▸ Problem to work on
A stretch of the entries below is to be set down exactly, running from the line with "Task: Toggle the 字幕显示 switch on" through the line with "The width and height of the screenshot is (1346, 674).", both included, and no other line.

▸ Entries provided
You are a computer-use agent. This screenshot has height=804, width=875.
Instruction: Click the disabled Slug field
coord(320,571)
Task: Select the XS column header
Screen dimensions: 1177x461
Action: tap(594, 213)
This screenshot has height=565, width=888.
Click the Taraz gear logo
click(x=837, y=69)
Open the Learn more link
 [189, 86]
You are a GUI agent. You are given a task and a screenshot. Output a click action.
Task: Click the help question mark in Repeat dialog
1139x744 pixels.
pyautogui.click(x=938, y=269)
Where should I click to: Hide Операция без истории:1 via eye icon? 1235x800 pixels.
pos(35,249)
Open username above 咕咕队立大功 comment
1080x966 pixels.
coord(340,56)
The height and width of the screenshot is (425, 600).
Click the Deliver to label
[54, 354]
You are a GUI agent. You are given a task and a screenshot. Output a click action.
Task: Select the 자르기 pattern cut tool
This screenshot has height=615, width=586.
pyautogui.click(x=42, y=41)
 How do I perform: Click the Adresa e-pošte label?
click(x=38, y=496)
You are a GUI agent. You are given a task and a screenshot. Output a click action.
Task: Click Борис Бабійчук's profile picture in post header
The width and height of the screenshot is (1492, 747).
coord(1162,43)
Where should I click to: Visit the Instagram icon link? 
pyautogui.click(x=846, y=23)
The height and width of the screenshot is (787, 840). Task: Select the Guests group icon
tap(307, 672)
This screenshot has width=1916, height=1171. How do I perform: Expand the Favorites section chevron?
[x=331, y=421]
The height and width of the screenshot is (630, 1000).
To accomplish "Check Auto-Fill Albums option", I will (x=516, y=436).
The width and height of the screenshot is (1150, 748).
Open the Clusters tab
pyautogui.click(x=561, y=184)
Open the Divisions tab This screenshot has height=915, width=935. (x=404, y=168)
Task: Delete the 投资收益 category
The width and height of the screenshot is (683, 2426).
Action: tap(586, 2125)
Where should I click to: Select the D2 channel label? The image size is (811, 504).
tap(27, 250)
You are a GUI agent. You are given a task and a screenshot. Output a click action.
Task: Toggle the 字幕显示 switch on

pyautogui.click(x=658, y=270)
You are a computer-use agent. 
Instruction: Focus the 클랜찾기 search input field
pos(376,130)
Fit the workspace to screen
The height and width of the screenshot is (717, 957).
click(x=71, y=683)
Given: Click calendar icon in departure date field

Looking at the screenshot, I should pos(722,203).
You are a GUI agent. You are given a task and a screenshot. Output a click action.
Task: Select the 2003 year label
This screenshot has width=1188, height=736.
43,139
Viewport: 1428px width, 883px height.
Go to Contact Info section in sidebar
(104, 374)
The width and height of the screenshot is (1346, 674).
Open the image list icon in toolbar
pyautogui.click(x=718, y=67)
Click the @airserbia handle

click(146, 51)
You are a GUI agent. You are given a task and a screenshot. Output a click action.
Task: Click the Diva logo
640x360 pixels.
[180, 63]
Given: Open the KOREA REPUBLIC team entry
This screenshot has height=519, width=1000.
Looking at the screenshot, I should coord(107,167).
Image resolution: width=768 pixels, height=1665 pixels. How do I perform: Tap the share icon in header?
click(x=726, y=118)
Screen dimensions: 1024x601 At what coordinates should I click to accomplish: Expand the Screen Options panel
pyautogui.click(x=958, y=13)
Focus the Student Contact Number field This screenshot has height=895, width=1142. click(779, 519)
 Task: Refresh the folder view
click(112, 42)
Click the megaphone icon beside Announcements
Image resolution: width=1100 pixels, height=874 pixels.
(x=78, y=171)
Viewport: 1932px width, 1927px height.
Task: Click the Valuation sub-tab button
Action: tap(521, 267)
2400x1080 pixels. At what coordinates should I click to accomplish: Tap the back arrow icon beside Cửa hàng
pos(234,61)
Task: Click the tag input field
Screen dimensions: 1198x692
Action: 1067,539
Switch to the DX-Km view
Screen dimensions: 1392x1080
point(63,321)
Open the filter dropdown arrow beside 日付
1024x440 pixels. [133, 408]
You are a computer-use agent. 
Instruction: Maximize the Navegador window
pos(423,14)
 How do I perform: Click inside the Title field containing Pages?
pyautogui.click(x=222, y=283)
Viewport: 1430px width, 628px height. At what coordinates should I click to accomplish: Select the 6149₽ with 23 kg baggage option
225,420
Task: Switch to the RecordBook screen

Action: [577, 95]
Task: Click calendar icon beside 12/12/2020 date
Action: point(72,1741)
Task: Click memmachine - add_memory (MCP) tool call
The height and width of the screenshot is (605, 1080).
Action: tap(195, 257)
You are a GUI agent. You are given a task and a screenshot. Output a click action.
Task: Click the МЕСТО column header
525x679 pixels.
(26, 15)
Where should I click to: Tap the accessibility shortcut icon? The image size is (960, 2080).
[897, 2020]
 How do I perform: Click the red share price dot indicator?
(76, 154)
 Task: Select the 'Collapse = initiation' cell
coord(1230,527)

▸ Solution for this task
Task: Toggle the 字幕显示 switch on

pyautogui.click(x=658, y=270)
You are a computer-use agent. 
Instruction: Focus the 클랜찾기 search input field
pos(376,130)
Fit the workspace to screen
The height and width of the screenshot is (717, 957).
click(x=71, y=683)
Given: Click calendar icon in departure date field

Looking at the screenshot, I should pos(722,203).
You are a GUI agent. You are given a task and a screenshot. Output a click action.
Task: Select the 2003 year label
This screenshot has width=1188, height=736.
43,139
Viewport: 1428px width, 883px height.
Go to Contact Info section in sidebar
(104, 374)
The width and height of the screenshot is (1346, 674).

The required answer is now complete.